DOCUMENT PASSAGE:

How to delete a record based on secondary index?

record
java
deletion

#1

Hi,

I’m trying to delete a record based on a secondary index value. I’m using java API and the only thing it supports right now seemed to be based on PK. Here’s an example on what I’m trying to do :smile:

Following are sample bins in the dataset.

content, node_id .

I’ve a secondary index on node_id. All I want is to delete a record based on node_id. Do I need to first retrieve the record and then delete based on the PK ?

Any pointers will be appreciated.

Thanks, Shamik


#2

You’re right, since Aerospike is a key/value store the main record operations require the primary key of the record. To delete a bunch of keys, you’ll need to get the keys first in 2 main ways:

If you don’t have lots of records, don’t need super-high throughput or want to have this delete logic in your application:

You can run a query using the secondary index and just have it bring back the keys (without the bins/data), then immediately call a delete on each key. Using async methods you can probably get somewhere between 20-60k transactions per second per core with this, depending on your bandwidth, latency, namespace config, etc.

If you want max throughput and just 1 call:

Create a query UDF that filters on the bin value then calls the delete method on each key. This is basically doing the above but in the Lua UDF code and running it on the server via a single call from your app. It’ll run as fast as possible.


#3

Thanks for the pointers. Just a followup question on your first solution. You mentioned that we can bring back key based on secondary index. Is it possible to construct a single query with multiple secondary index ? For e.g. if I’ve a list of node_id, can I retrieve the list of keys with something like where node_id IN ( 123, 456, 789) ? That’ll allow me to get list of keys in a single call where I need to delete a bunch of records.


#4

Aerospike supports searching for exact value for string bins and exact values or range (min,max) for numeric bins. However it doesn’t support using multiple filters in a single query through the client drivers right now.

DATA PROVIDED:
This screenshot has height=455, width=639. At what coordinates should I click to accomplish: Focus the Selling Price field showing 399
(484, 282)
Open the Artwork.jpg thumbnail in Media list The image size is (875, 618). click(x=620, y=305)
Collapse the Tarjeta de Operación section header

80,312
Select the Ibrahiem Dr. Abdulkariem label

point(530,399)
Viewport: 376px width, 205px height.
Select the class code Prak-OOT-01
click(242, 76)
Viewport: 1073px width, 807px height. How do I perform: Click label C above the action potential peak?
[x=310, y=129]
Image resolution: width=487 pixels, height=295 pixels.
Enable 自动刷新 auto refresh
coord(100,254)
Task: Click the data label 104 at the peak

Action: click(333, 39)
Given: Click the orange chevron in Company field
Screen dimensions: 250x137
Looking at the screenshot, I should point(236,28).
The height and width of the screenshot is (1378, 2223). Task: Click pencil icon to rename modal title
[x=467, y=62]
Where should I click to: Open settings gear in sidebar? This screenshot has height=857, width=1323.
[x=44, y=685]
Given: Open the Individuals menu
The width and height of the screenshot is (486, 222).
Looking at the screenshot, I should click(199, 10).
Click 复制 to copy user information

PROBLEM TO WORK ON: Please continue the forum thread on deleting a record by secondary index, picking up right after its last post.

TASK ANSWER:
For that you’ll have to write your own Lua UDF that checks for multiple separate values, but then you can’t use a secondary index because the UDF will have to go through all the records in the set. Also if you’re using an UDF to filter then you can just use the UDF to do the deletion too (which is the second method described above).

I think the best option for you is to just combine the two methods a big and create a basic delete Lua UDF that can be called via the client in a query. This way it’s just 3 separate calls (for 123, 456, 789) and it’ll use the secondary index to only pass those records to the delete function.


Here’s a quick walkthrough

Save this as delete.lua file:

function deleteRecord(r)
    aerospike:remove(r)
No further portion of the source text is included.